LAPD cops in riot gear descended on a huge homeless encampment at Los Angeles’ Echo Park to clear out the area, but were repelled by around 200 protesters defending the community as scuffles broke out.
Over the last few months, the encampment has grown to nearly 200 tents and covers nearly half the park, with residents living in the area concerned about drug use, crime and the increasing amount of trash.
The officers, armed with batons and rifles, carried out the planned sweep on Wednesday night but were met by more than 200 protesters who refused to leave the area, the Los Angeles Times reported.
Around 10.30 p.m. on Wednesday, officers told protesters to disperse and then called it an ‘unlawful assembly’ when most refused.
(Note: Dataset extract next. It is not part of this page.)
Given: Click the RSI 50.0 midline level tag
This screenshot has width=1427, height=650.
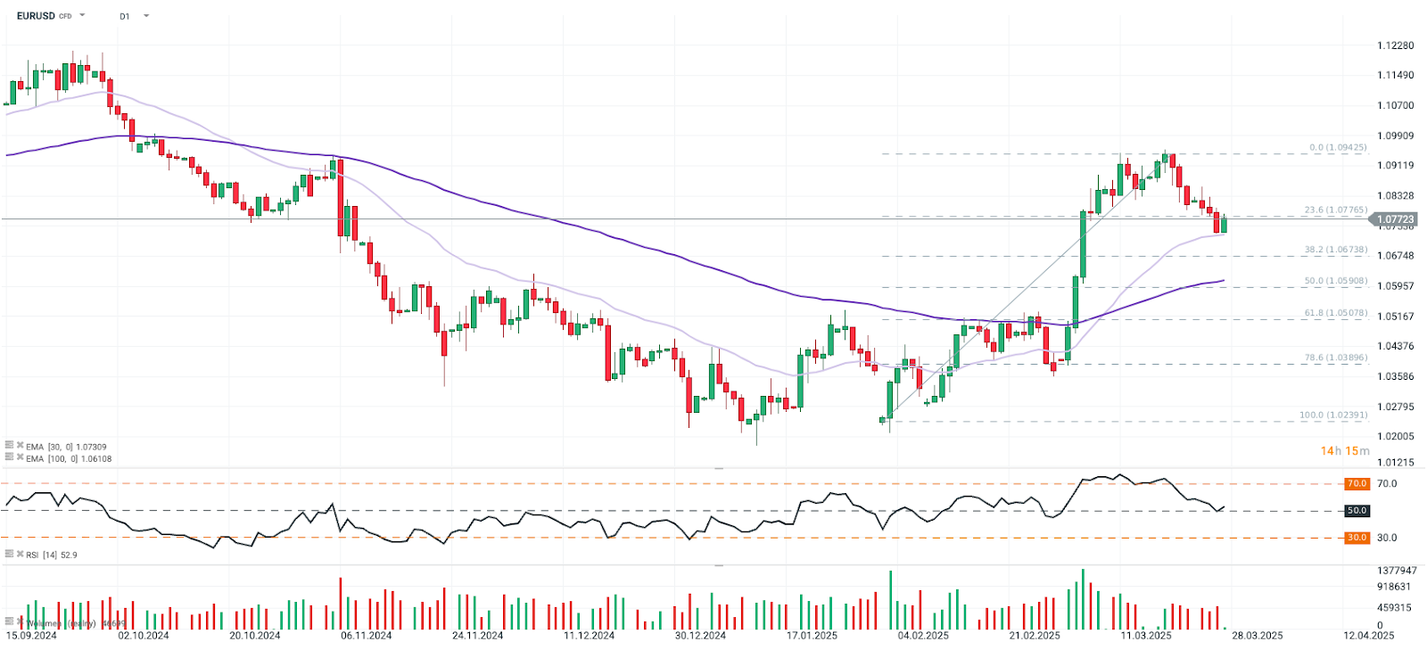Looking at the screenshot, I should click(x=1357, y=511).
Officers were seen pushing several protesters as they tried to move them away from the area.
Protesters – a mix of the homeless community living in the park and activists who have joined their cause – chanted ‘whose park? our park’ as the LAPD ordered them to ‘clear the area’ over a loudspeaker.
The issue of the homeless encampment at Echo Park has become a ‘highly charged test of city leaders’ struggle to balance residents’ demands for clean streets and public spaces as it battles to contain its growing homeless problem, the Times reported.
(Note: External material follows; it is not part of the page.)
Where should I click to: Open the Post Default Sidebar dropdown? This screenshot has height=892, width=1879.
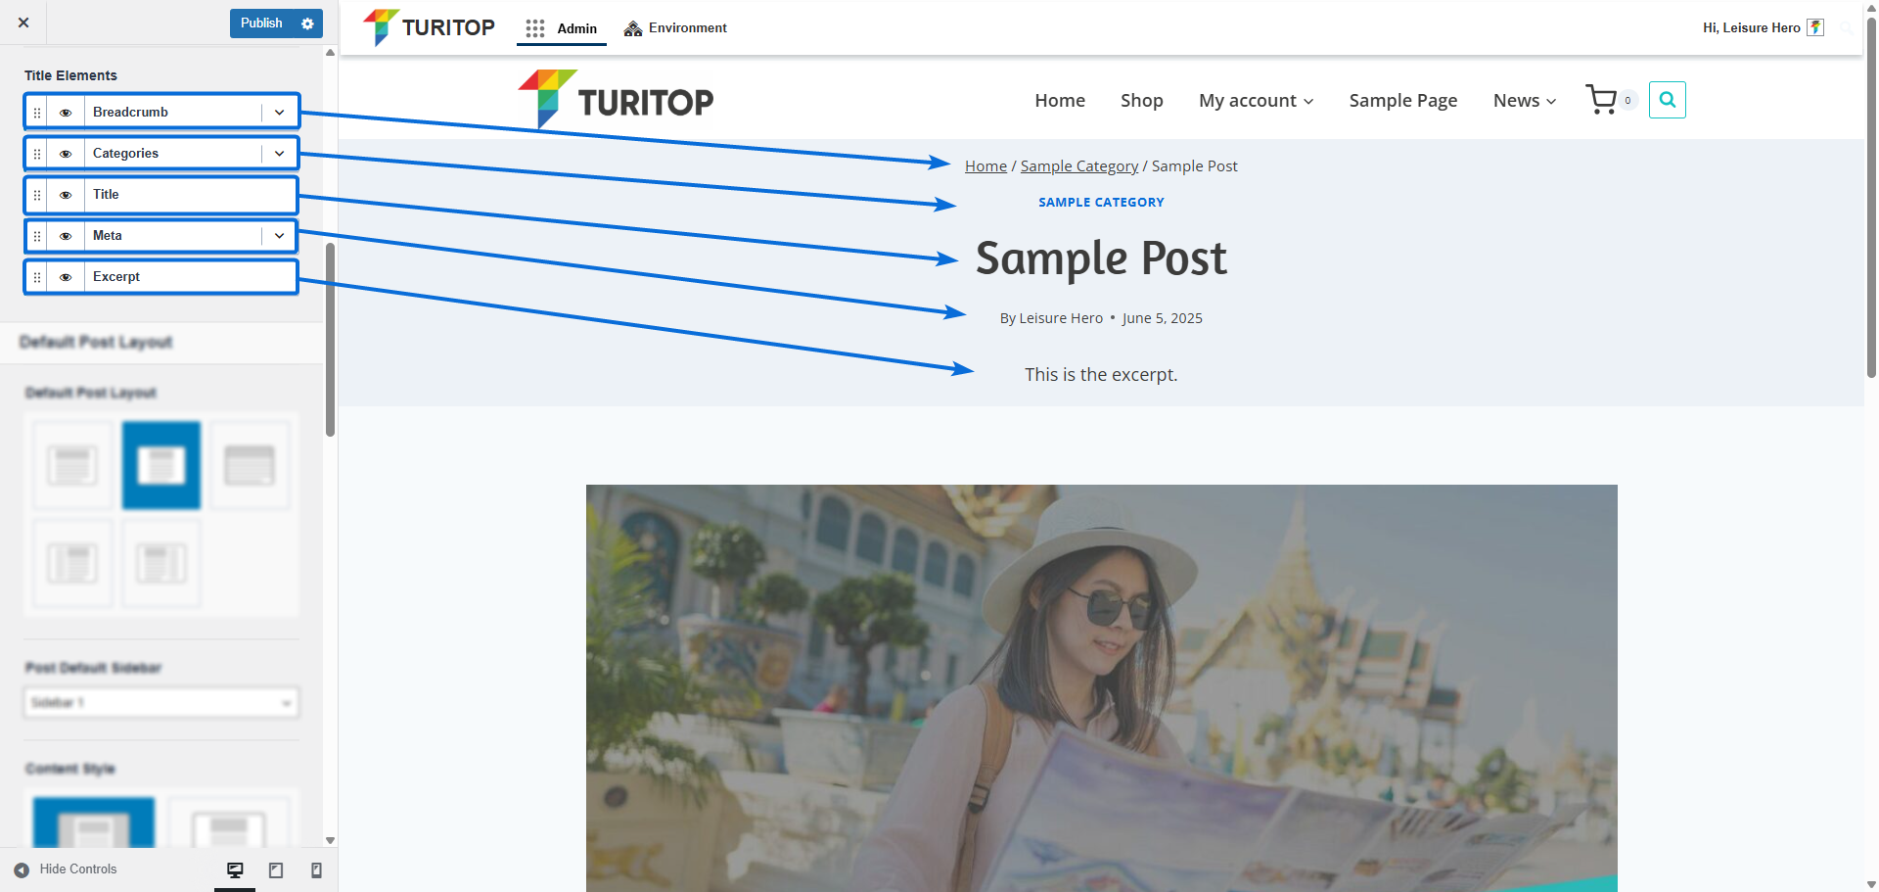click(x=161, y=702)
A city-wide tactical alert was issued on Wednesday night, as the protesters rallied against plans to permanently disperse those living in the park and close the area for what is being touted as more than $500,000 in repairs.
By Thursday morning, the crowd had reduced in size, and the protest had largely wound down.
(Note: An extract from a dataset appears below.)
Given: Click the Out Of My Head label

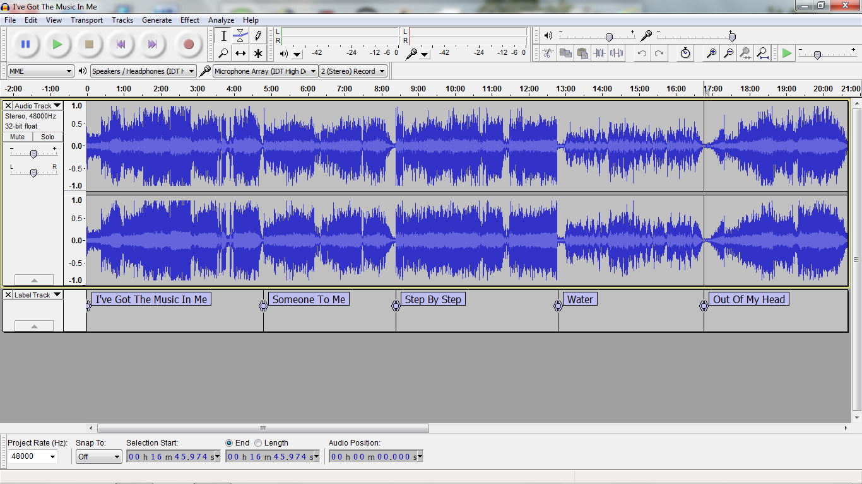Looking at the screenshot, I should pos(748,299).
While the city has closed other, larger homeless encampments with less resistance, the future of the camp at Echo Park is proving to be a point of conflict in its on-going struggle with the homelessness epidemic.
Probably close to 400 LAPD officers spread out all throughout Echo Park Lake, over 100 police cars (packed w/ 4 cops each), 3 busses, 2 helicopters, & other city departments getting ready to throw people's belongings, etc. Tax dollars spent to criminalize poverty.#EchoParkRiseUp pic.twitter.com/ADjD4LBKxh— Kenneth Mejia (@kennethmejiaLA) March 25, 2021
According to data from Economic Roundtable, the Pandemic Recession is projected to cause twice as much homelessness as the 2008 Great Recession.
Homeless people in the United States have been hit particularly hard by the Covid-19 pandemic.
While research has shown that homeless people have been surprisingly resilient to infection, research shows that those that do catch the virus are 30 percent more likely to die than those in the general population, according to The Times.